The longest distance between major cities in Ireland is the 266km between Dublin and Cork or under three hours’ drive. The motorway linking the two cities was built in stages and was finally completed in 2010. The car journey time is comparable with rail, which has an average journey time of 2½ hours. However, to compensate for the superior accessibility of cars at the origin and destination, the rail journey needs to be faster than car to compensate for the extra journeys involved (origin to railway station, railway station to destination).
The next question is whether the number of journeys has increased as a result of the motorway network expansion.
It is notable that, compared to rail travel in Ireland, which declined by nearly 20% over 5 years, road travel has stayed reasonably constant over the same period, with a decline in car vehicle kilometres of just 1.3% from 2008 to 2013. Rail’s declining market share is likely to be influenced, at least in part, by and improved motorway network.
An alternative means of examining competition from the road sector is the traffic count method. Figure 4 shows that over the period 2008 to 2014, motorway traffic between Limerick, Cork and Dublin increased by around 8% in six years.
Figure 4: Motorway Traffic Count M7, Ireland

Source: National Roads Authority, Ireland
So, what we have are various bits of evidence which are reasonably consistent.
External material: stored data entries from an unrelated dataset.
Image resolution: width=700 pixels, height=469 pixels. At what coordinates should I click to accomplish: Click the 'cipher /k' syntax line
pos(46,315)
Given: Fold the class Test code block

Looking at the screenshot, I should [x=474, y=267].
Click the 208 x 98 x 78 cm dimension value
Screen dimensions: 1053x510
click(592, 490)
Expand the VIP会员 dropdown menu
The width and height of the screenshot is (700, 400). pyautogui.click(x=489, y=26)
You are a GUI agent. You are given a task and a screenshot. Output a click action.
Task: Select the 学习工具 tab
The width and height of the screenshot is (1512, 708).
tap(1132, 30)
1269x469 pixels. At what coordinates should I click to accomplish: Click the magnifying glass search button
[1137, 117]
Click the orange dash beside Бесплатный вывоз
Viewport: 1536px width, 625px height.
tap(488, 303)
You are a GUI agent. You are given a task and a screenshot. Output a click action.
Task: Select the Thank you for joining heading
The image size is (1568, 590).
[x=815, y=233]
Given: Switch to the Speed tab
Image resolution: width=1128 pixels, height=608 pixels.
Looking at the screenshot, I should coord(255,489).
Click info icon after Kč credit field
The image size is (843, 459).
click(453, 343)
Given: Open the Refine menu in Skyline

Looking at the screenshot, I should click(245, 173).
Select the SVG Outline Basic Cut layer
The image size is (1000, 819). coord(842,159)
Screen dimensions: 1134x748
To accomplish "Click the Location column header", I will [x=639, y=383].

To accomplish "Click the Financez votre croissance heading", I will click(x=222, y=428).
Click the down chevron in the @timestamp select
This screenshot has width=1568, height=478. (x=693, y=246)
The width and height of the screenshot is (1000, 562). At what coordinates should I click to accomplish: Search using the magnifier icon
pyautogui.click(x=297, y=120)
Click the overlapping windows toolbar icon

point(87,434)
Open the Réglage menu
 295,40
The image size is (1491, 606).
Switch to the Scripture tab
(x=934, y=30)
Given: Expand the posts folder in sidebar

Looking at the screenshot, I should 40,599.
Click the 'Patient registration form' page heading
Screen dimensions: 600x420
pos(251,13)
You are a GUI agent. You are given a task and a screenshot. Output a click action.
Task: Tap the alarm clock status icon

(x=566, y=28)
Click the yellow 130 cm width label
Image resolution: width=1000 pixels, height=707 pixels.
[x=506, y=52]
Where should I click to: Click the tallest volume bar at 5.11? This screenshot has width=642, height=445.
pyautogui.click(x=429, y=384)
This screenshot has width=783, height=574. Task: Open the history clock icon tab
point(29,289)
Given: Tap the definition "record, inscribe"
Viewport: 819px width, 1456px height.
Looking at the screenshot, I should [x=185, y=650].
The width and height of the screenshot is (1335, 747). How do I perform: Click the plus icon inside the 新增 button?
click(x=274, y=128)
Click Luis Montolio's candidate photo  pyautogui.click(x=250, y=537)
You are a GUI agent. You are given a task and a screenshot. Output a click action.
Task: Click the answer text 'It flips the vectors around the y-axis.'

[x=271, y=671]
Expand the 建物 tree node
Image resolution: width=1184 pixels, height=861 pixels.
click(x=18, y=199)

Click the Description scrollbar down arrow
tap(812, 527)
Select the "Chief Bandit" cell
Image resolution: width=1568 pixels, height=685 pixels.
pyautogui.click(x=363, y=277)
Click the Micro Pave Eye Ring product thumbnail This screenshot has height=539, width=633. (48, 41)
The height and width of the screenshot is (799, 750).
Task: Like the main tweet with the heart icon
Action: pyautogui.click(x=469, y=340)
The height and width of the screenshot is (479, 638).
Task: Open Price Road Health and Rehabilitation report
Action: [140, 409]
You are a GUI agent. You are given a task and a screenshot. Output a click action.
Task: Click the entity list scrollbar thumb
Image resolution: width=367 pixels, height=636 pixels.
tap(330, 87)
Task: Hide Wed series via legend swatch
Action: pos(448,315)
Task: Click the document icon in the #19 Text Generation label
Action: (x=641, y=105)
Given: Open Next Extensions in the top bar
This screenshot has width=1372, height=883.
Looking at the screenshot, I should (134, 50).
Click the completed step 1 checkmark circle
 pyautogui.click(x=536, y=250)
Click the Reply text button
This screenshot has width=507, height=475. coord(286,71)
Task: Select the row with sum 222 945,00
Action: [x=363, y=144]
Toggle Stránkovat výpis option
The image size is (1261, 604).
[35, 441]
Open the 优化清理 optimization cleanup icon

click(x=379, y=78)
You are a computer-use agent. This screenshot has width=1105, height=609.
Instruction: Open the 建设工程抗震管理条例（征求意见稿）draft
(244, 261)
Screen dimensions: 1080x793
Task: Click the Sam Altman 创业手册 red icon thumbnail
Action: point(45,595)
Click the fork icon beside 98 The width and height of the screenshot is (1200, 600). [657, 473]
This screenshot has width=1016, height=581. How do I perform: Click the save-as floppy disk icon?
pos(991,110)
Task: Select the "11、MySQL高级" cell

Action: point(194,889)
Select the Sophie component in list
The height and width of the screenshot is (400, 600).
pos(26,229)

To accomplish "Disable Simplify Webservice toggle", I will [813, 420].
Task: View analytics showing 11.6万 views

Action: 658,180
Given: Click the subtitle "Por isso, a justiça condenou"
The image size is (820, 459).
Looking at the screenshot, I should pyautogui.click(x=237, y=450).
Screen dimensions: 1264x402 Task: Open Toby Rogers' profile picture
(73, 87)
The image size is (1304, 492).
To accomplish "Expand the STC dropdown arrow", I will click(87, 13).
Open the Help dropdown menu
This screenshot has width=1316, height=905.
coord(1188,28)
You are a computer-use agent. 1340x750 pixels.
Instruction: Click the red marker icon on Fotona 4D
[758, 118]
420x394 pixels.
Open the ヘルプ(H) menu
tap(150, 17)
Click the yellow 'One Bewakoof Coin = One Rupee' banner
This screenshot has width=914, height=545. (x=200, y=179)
What we may infer from what we have is that, on the key Dublin-Cork route at least – the railway’s flagship route – the impact of the opening of the motorway is likely to have had a negative effect on rail demand.
Moreover, at the time that the forecast was undertaken (presumably early 2011, as the forecast was published in October of that year), the expansion of Ireland’s motorway network was at the very least well planned, if not actually underway; this makes the omission of such an important influencing factor on railway demand somewhat perplexing, to say the least.
The lesson that can be drawn from this exercise is that it is important
to consider several aspects of the environment in which a business operates: a
key message in “The Art and Science of Forecasting”.